BEGIN INFORMATION GIVEN

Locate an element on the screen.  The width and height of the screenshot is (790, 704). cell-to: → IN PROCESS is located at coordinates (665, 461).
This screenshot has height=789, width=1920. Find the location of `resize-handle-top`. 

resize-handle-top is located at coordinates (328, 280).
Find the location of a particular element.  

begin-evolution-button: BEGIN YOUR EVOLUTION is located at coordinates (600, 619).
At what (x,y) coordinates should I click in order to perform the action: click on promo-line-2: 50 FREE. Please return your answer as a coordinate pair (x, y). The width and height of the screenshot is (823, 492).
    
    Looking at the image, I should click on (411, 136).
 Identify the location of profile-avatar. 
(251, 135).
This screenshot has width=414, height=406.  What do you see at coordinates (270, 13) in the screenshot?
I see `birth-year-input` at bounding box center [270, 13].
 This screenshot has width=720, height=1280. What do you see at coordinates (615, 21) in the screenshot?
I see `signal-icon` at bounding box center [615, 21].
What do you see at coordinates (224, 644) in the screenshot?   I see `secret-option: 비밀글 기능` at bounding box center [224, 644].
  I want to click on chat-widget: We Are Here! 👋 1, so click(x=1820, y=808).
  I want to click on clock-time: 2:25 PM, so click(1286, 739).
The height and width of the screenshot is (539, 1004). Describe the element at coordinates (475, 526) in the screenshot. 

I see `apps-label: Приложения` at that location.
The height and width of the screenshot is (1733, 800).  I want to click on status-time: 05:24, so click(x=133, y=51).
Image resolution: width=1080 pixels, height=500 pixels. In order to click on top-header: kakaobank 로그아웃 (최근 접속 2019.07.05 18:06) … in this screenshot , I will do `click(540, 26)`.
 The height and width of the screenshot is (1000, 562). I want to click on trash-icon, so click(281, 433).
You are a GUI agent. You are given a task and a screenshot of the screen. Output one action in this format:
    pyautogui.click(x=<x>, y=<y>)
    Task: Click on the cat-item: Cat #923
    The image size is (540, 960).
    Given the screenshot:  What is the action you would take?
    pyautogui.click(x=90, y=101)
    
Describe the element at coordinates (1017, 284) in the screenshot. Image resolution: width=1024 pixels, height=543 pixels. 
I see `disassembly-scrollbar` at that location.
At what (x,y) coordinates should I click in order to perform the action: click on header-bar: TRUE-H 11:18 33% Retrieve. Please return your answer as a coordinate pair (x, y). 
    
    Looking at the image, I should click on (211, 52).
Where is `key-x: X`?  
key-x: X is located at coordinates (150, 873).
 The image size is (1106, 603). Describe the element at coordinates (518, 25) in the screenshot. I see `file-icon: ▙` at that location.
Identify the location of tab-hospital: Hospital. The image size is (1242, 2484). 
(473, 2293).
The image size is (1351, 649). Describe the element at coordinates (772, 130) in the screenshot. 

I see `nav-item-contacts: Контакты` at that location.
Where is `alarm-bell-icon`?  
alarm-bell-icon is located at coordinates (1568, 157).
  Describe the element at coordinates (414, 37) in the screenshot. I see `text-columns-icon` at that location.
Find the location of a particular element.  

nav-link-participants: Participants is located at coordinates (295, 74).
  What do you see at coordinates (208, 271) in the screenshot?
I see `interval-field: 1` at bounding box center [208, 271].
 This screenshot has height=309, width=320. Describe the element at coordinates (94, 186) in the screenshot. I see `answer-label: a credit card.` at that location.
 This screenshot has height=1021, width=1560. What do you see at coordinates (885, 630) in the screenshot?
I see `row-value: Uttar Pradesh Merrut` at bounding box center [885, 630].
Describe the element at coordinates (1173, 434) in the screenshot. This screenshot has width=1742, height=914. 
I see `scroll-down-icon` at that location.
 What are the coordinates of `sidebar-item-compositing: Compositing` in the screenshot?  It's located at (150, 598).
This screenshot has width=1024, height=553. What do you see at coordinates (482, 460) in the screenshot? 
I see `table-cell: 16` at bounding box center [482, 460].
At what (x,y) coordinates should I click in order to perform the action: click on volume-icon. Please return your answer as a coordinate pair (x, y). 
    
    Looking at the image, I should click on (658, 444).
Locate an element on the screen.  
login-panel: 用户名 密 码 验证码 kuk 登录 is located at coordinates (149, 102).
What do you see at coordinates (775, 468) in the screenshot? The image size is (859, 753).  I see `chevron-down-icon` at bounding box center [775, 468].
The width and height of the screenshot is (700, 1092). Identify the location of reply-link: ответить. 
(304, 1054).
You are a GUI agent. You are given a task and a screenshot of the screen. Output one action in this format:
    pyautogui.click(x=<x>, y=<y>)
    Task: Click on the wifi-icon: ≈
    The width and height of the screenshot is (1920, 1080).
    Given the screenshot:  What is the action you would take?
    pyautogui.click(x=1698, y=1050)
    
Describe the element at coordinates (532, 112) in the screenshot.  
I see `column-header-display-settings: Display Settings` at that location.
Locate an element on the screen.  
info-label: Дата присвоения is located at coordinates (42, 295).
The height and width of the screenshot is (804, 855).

END INFORMATION GIVEN

HOW TO COMPLETE THIS TASK: Could you recast the stretch from the line containing "Identify the location of tab-hospital: Hospital." through the line containing "Describe the element at coordinates (414, 37)" as a Markdown table with the columns No. and Line, numbering the rows and leaving out blank lines?

OUTPUT OF THE TASK:
| No. | Line |
|---|---|
| 1 | Identify the location of tab-hospital: Hospital. The image size is (1242, 2484).  |
| 2 | (473, 2293). |
| 3 | The image size is (1351, 649). Describe the element at coordinates (772, 130) in the screenshot.  |
| 4 | I see `nav-item-contacts: Контакты` at that location. |
| 5 | Where is `alarm-bell-icon`?   |
| 6 | alarm-bell-icon is located at coordinates (1568, 157). |
| 7 |   Describe the element at coordinates (414, 37) in the screenshot. I see `text-columns-icon` at that location. |